THE THEODICY
Translation © George MacDonald Ross, 1974, 1999
Theodicy: Essays on the Goodness of God, etc., Part 1, §§6061
60. Mr. Descartes saw fit to capitulate, and make a part of bodily activity depend on the soul. He believed he knew a law of nature according to which, in his opinion, the same quantity of movement is conserved in the physical universe. He did not consider it possible that the influence of the soul should violate this physical law, but on the other hand he believed that the soul could have the power to change the direction of movements occurring within the body rather as a horse rider, although he communicates no force to the horse he is riding, still controls it by directing this force from the side he thinks appropriate. But since all this is done by means of the reins, the bit, the spurs, and other material aids, we do have a conception of how it is possible. But there are no instruments which the soul could use to bring this about nothing, in fact, either in the soul or in the body (that is, either in thought or in mass) that could be used to explain this changing of the one by the other. In a word, that the soul should change the direction in which a force operates is just as inexplicable as that it should change the quantity of the force.
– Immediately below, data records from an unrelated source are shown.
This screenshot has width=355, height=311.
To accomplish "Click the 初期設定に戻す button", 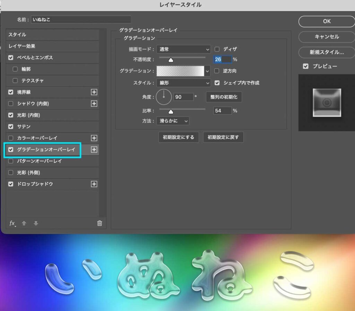I will pyautogui.click(x=223, y=137).
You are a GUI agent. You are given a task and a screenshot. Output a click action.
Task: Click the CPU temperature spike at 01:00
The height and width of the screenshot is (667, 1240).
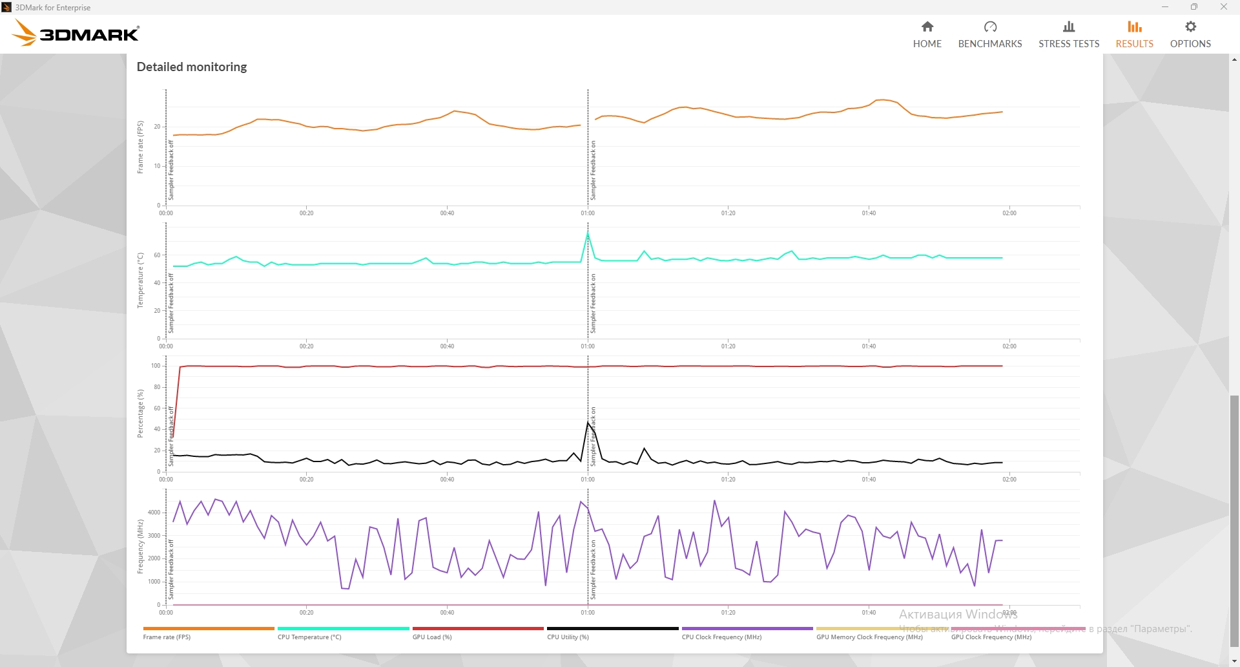coord(588,233)
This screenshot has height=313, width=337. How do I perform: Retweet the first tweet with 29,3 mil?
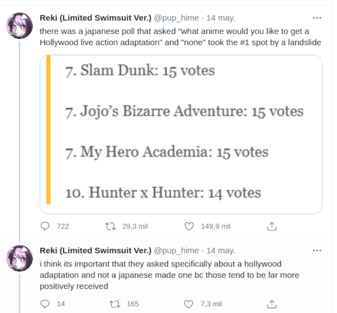click(x=110, y=226)
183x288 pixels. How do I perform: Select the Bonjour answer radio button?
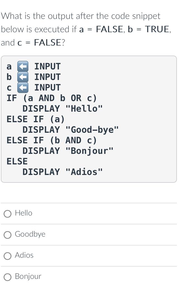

61. Besides, since Mr. Descartes time, I have discovered two important truths on this subject. The first is that quantity of absolute force, which is in fact conserved, is different from quantity of movement, as I have demonstrated elsewhere. The second discovery is that, in a system of interacting bodies, in whatever way they may collide with each other, the same direction of motion is still conserved. If Mr. Descartes had known this law, he would have made the direction of motion of bodies as independent of the soul as their force, and I believe that this would have led him straight to the hypothesis of the pre-established harmony, which is where I have been led by these same laws. For, quite apart from the fact that any physical influence of one of these substances on the other is inexplicable, I considered that the soul could not act physically on the body without an utter derangement of the laws of nature. And I did not believe that on this point one could listen to those philosophers, [n.1] who, though very capable in other respects, like playwrights conjure up a Deus ex machina to tie up all the loose ends of the plot, holding that God exerts himself expressly to move bodies as the soul wishes, and to give the soul perceptions as the body demands. For this system, which is called that of occasional causes (since it teaches that God acts on the body on the occasion of the soul, and vice versa), quite apart from its introducing perpetual miracles to bring about interaction between these two substances, does not prevent the same derangement of the natural laws established in each of them, as would be caused by the mutual influence between them supposed in common opinion.